Repoussant cette pensée, je continuais d’observer les va-et-vient du camp tout en tentant de juguler ma peur. C’est alors que je la remarquais. Une jeune Illyrienne qui devait être à peine plus jeune que moi. Elle portait deux lourds seaux d'eau en grimaçant. C’était déjà la troisième fois que je la voyais passer près de moi et m’observer à la dérobée. Ses ailes étaient étrangement repliées contre elle et je compris pourquoi lorsqu’elle me tourna le dos. Une vilaine plaie mal soignée suintait au niveau de l’articulation de ses ailes. Ces fumiers avaient dû la mutiler à peine quelques jours auparavant. La colère remplaça la peur dans mon cœur. Je devais me libérer de ces liens d’une manière ou d’une autre. Il n’était pas question de les laisser me faire subir le même sort. Rongeant mon frein, je continuais d’observer à la recherche d’une faille dans la sécurité, mais la vigilance des gardes ne faiblissait pas. Vrax revint me narguer avec sa gourde. Je me relevais à son approche aussi fièrement que possible en dépit de mes bras et mes jambes solidement attachés.

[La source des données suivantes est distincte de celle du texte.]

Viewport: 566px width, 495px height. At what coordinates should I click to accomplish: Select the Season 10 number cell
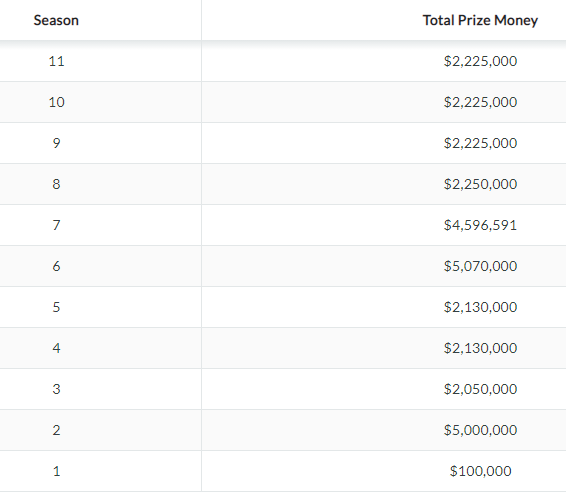[56, 102]
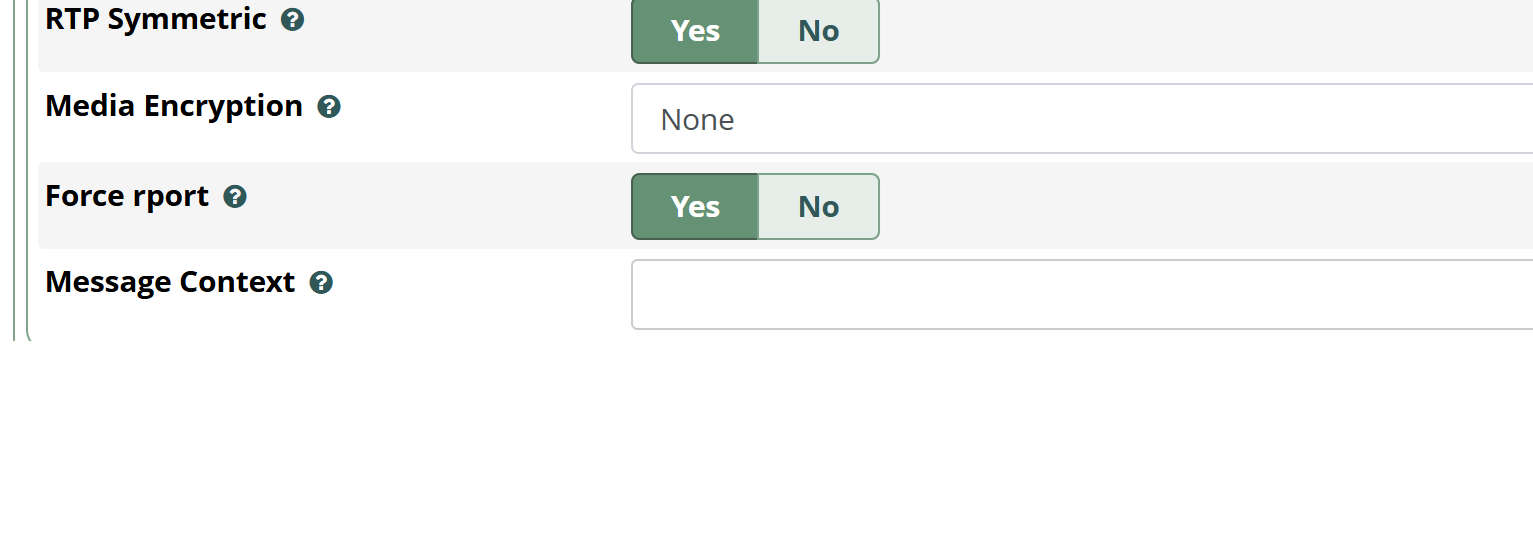Click the Message Context help icon

[321, 283]
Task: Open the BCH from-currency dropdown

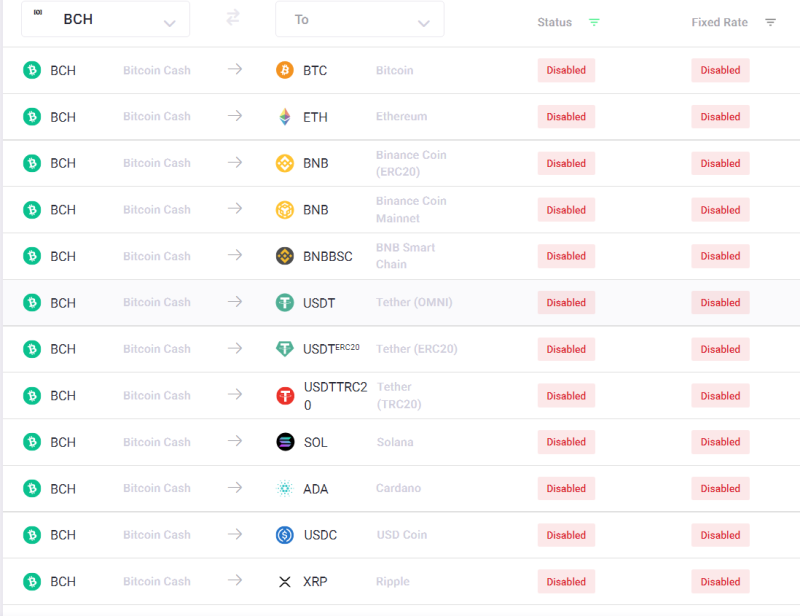Action: 106,19
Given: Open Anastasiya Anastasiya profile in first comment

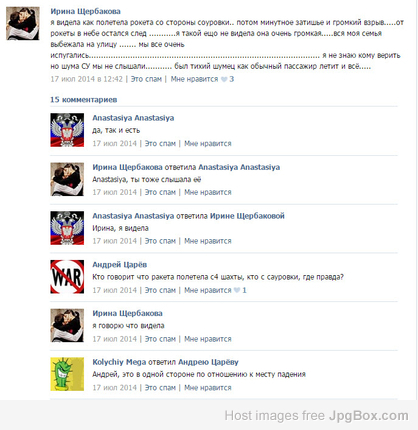Looking at the screenshot, I should coord(133,118).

“—Alors petit chat sauvage ? La soif t'a-t-elle rendue plus bavarde ?
— Je suis au regret de t’apprendre que non, rétorquais-je une lueur de défi dans les yeux.
— Très bien, répondit le chef de patrouille, il est peut-être temps de passer à un autre moyen de… persuasion plus efficace.”
Il posa la gourde hors de ma portée et se rapprocha de moi. Assez près pour que je sente son souffle fétide sur mon visage. Il puait la sueur et tout en lui me révulsait. Sans délicatesse, il glissa la main dans le décolleté de ma robe pour me toucher la poitrine. Son contact rude me brula. J’essayais de m’extraire, mais j’étais trop bien ligotée. Je n’avais plus de salive pour lui cracher au visage, mais c’est sans hésitation que je plantais mes dents dans son cou. Son goût était encore plus repoussant que son odeur, il me lâcha dans un cri de douleur et recula. Du sang coulait de la morsure et il me gifla si fort en réponse que ma lèvre se fendit. Des points noirs dansèrent devant mes yeux, mais je luttais pour rester debout et ne pas baisser les yeux face à Vrax. Non ce n’était pas non plus de cette manière qu’il me briserait.
“—Sale putain ! jura-t-il. Tu vas le regretter.
— Libère-moi et affronte-moi plutôt à la loyale ! Répliquai-je. On verra qui le regrettera.
-Ton Grand Seigneur de frère t'a trop gâté. Ici, tu apprendras à rester à ta place femme, fit-il dans un grondement.
— Compte-là-dessus, crachais-je.”
Il me fixa les yeux emplit d’une colère froide, puis il sourit cruellement, ramassa la gourde et en vida le contenu juste devant moi. Puis, il tourna les talons me laissant de nouveau seule. J’avais encore la sensation de sa main rude et épaisse sur mon sein. Un goût de bile me remonta dans la bouche, j’aurais vomi si mon estomac n’avait pas été vide. D’autres guerriers me jetaient des regards mauvais. Aucune femme n’osa lever la tête. Aucune hormis l’inconnue qui m’avait déjà dévisagé plus tôt. Elle baissa vite les yeux lorsque Vrax passa près d’elle. Il avait posé ses mains sur moi avec tellement d’avidité et la jeune Illyrienne le regarda avec tant de crainte que je compris que je n’étais pas son coup d’essai. Ce type avait pour habitude de prendre ce qui lui faisait envie. Si je parvenais à m’échapper je m’assurerais qu’il ne toucherait plus jamais aucune femme sans son consentement.
Mes yeux s’ouvrirent alors que le soleil couchant teintait les sommets environnants de rouge. Un vent frais annonçait une nuit glaciale. Tous mes membres étaient engourdis. Comment avais-je pu être assez stupide pour m’endormir ? La faim s’ajoutait désormais à la soif, ma langue était collée à mon palais et chaque inspiration irritait ma gorge sèche. Korvax se tenait devant moi, un sourire narquois sur le visage. La tête et le corps douloureux, je me relevais pour lui faire face en essayant de ne pas trembler. Vrax n’était visible nulle part.
“— Alors, Elysia de la Cour de la Nuit, est-ce que ton séjour au Pic de l’Orage est à ton goût ?
-Pas d’avis sur la nourriture et la boisson, il n’y en a pas, fanfaronnais-je. C’est dommage. Et si vous attachez ainsi tous les voyageurs de passage, je comprends mieux pourquoi vous avez si peu de visiteurs.”
Ses yeux brillèrent de colère et se fixèrent sur ma lèvre fendue et gonflée.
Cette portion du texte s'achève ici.